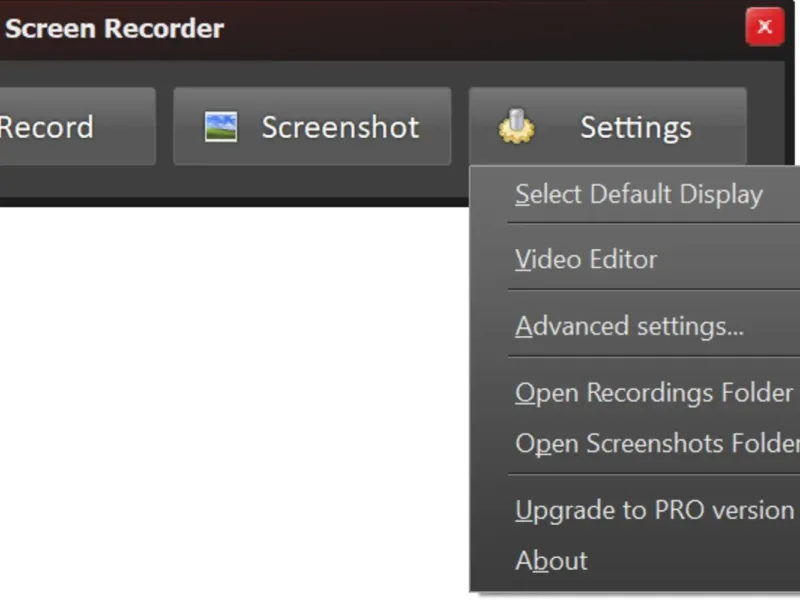Click the Screen Recorder title text
Image resolution: width=800 pixels, height=600 pixels.
coord(114,28)
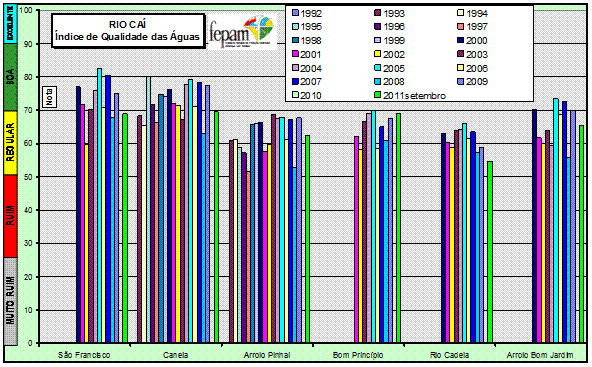This screenshot has width=592, height=367.
Task: Click the green BOA quality band
Action: [x=11, y=77]
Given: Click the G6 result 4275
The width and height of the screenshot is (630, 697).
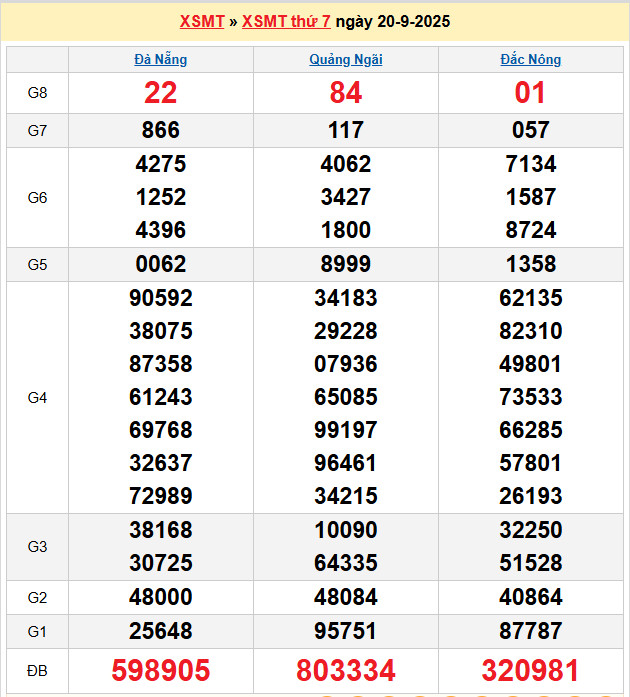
:::
*Task item*:
Beginning with the line that contains "Given: Click the G6 result 4275" and ending with the last line of the data, transcribe each line exactly; pictures stay out.

*Your response*:
Given: Click the G6 result 4275
The width and height of the screenshot is (630, 697).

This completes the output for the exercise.